§ Task details:
The answer should consist of each line below that contains the word "showing".

(Data for analysis begins)

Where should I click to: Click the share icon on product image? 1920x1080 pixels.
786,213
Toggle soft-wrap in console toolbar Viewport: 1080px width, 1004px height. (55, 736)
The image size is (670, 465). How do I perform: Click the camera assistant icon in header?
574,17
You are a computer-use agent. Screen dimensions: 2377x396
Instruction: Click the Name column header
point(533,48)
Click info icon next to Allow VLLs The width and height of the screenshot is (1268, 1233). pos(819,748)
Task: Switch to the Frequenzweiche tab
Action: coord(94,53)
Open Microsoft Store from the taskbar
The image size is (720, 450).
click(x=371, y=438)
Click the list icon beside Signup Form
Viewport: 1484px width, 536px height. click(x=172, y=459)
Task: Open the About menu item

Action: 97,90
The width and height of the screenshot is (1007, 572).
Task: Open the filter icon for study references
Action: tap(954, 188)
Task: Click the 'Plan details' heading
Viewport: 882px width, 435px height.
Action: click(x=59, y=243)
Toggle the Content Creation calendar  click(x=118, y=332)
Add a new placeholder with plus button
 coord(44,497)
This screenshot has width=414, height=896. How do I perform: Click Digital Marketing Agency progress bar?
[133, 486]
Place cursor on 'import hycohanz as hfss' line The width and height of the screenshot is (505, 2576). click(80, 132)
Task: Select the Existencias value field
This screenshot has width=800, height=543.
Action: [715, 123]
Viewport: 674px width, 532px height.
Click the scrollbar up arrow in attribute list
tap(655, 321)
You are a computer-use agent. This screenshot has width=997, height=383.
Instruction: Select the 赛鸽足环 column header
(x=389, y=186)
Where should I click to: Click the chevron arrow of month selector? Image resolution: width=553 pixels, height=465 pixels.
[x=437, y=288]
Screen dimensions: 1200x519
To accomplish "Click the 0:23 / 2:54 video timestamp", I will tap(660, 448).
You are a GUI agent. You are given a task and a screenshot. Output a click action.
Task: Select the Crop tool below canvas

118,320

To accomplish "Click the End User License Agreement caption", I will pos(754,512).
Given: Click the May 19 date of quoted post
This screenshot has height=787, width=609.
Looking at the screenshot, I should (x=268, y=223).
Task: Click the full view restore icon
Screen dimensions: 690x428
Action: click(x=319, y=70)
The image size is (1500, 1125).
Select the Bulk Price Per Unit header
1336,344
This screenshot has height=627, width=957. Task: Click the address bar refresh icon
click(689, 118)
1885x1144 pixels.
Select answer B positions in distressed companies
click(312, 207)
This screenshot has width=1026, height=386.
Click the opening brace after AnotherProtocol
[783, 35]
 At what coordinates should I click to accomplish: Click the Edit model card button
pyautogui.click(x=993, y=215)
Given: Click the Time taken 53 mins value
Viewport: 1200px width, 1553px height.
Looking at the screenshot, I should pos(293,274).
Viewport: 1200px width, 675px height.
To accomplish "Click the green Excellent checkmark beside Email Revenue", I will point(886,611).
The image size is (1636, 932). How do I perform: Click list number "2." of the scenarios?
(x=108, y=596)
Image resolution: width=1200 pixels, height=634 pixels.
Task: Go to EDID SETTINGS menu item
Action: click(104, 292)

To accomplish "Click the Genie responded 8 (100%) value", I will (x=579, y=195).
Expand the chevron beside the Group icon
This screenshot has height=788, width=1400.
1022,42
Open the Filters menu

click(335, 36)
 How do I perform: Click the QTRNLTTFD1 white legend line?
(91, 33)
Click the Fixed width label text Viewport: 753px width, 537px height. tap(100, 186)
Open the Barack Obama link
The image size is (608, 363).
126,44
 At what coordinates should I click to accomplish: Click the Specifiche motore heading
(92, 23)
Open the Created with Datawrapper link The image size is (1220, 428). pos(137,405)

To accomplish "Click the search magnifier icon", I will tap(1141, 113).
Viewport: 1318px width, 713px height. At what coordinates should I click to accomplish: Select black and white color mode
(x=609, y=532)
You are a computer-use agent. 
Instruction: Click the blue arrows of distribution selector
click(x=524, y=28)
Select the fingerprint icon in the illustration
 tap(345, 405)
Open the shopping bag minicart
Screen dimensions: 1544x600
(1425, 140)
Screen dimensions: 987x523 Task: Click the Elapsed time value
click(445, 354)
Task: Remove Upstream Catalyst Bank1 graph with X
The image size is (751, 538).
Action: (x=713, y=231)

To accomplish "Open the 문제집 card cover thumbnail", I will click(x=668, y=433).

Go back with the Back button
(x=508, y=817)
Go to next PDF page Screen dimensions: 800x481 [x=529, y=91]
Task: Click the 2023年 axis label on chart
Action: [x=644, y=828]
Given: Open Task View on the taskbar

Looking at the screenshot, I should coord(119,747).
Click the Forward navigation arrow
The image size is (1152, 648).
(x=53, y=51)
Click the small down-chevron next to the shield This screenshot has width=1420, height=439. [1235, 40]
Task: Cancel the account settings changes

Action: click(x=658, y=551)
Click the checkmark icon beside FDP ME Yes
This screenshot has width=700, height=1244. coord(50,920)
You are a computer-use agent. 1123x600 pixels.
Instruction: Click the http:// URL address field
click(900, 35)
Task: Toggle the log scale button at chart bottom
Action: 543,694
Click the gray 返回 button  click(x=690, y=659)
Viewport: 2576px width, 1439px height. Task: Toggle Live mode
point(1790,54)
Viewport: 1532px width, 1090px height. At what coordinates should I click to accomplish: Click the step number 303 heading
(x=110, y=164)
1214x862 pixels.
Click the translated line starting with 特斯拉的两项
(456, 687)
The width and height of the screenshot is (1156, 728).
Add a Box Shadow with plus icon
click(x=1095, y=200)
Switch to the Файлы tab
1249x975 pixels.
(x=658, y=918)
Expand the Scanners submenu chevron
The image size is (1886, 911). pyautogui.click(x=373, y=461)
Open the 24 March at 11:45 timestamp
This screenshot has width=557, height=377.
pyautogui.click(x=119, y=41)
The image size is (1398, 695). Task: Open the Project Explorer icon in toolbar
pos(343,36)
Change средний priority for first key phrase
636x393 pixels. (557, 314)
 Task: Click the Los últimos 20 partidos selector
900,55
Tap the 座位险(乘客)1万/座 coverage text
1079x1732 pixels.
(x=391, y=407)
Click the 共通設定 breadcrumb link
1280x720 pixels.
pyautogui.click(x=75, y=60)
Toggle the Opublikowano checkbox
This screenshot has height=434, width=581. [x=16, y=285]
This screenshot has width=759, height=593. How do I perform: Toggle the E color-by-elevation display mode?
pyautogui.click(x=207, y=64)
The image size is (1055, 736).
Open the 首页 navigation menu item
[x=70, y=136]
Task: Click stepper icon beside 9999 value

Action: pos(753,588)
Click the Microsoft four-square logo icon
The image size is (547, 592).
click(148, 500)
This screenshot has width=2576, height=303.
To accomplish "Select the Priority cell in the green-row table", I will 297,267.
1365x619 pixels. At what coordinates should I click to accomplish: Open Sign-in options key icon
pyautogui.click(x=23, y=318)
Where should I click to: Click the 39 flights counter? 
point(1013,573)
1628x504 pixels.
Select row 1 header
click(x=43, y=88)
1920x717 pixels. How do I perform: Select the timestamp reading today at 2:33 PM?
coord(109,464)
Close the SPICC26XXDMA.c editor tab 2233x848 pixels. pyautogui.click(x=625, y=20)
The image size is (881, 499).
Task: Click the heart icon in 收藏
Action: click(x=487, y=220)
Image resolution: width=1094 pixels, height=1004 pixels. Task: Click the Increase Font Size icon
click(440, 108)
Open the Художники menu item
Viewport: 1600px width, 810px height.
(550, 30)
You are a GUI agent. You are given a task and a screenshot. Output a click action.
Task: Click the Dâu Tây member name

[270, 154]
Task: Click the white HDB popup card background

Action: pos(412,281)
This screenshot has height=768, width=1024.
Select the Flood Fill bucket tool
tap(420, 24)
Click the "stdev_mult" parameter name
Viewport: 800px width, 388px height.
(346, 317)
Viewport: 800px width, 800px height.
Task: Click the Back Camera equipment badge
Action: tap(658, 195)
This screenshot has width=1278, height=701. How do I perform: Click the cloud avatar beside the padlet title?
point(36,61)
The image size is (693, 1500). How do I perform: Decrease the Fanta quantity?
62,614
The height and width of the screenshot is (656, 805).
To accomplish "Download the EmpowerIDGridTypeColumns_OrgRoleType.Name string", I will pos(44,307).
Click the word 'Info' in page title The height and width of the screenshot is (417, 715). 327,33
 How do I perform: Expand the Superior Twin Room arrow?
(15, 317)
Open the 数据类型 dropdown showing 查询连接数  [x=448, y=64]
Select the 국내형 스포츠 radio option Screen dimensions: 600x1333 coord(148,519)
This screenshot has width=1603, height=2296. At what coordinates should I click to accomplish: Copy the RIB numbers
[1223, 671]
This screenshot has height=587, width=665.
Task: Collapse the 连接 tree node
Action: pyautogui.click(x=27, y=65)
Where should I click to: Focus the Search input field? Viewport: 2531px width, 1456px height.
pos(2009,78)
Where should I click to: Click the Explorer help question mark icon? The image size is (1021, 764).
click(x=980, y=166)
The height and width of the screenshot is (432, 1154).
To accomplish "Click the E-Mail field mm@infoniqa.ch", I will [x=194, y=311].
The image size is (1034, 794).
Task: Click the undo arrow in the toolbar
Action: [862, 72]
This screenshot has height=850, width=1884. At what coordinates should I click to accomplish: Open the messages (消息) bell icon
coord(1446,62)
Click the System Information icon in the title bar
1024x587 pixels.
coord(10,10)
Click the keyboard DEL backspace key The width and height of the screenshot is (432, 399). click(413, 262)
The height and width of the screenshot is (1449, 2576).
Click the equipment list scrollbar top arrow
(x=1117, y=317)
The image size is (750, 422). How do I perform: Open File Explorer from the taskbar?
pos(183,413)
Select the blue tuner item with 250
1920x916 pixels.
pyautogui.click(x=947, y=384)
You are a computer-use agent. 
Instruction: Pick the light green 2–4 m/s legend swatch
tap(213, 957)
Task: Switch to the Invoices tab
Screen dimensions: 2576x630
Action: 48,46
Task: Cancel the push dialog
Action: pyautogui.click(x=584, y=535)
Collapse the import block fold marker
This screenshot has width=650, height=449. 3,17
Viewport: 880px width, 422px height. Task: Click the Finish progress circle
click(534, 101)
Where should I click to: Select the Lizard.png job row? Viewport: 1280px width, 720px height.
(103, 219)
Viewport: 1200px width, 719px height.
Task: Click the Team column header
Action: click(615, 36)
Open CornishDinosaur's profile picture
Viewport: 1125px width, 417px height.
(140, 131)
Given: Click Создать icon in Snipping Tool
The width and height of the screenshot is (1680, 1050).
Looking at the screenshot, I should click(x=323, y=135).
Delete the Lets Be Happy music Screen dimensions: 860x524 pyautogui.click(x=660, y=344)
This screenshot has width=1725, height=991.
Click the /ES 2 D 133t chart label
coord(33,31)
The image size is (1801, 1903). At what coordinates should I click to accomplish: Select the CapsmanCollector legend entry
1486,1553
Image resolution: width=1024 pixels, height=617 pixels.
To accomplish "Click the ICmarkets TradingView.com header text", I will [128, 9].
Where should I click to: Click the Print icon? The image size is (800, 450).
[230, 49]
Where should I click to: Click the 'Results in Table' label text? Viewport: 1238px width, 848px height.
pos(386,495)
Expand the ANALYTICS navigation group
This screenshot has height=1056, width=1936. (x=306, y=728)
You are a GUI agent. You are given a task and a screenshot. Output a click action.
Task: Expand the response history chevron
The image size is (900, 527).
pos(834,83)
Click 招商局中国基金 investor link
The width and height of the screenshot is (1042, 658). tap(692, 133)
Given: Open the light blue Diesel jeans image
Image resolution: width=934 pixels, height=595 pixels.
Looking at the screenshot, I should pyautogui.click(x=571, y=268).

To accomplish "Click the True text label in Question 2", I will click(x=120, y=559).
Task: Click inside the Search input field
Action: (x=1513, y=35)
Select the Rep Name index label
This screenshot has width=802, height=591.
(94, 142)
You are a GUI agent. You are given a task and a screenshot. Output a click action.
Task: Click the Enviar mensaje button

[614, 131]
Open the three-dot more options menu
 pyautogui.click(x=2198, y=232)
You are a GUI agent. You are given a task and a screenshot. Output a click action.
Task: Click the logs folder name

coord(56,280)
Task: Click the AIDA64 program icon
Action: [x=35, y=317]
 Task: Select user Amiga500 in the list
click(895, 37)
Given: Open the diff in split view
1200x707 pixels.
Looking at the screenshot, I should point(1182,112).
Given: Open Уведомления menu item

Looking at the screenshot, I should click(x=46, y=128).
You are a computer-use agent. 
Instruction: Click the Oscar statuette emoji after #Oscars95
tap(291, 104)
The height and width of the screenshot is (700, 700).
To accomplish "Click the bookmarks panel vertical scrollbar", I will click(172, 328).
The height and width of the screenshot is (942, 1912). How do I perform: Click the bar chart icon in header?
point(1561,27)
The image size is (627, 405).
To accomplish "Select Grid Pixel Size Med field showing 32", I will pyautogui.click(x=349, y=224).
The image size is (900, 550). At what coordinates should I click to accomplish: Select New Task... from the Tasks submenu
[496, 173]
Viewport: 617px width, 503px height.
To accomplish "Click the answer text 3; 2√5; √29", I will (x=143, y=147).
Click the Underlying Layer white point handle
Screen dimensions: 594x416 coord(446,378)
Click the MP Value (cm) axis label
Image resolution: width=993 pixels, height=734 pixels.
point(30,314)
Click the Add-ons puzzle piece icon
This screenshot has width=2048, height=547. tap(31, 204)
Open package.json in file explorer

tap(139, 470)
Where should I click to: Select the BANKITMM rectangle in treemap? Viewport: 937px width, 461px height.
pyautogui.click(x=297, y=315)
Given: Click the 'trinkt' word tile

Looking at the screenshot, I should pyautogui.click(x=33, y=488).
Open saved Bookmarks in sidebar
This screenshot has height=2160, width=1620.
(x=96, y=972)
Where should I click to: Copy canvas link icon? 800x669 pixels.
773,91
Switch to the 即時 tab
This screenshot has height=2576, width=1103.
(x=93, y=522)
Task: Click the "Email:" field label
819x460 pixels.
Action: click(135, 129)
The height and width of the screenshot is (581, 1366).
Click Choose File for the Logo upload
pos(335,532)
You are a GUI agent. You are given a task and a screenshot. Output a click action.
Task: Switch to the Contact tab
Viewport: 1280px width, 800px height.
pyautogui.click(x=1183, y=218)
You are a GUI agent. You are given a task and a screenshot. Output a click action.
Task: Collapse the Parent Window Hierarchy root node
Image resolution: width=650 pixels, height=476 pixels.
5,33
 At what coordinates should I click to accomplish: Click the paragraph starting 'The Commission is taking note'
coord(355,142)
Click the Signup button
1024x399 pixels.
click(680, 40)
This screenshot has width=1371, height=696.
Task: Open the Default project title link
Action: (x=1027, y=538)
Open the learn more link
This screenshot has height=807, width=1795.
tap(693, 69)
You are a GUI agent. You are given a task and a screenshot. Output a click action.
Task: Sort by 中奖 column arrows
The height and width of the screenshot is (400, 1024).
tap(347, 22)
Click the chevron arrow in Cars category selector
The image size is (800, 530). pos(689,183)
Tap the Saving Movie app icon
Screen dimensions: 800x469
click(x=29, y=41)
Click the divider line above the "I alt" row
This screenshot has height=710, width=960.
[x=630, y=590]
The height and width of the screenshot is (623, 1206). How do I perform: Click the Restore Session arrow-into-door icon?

(Data for analysis ends)

§ Your response:
Open the 数据类型 dropdown showing 查询连接数  [x=448, y=64]
To accomplish "Select Grid Pixel Size Med field showing 32", I will pyautogui.click(x=349, y=224).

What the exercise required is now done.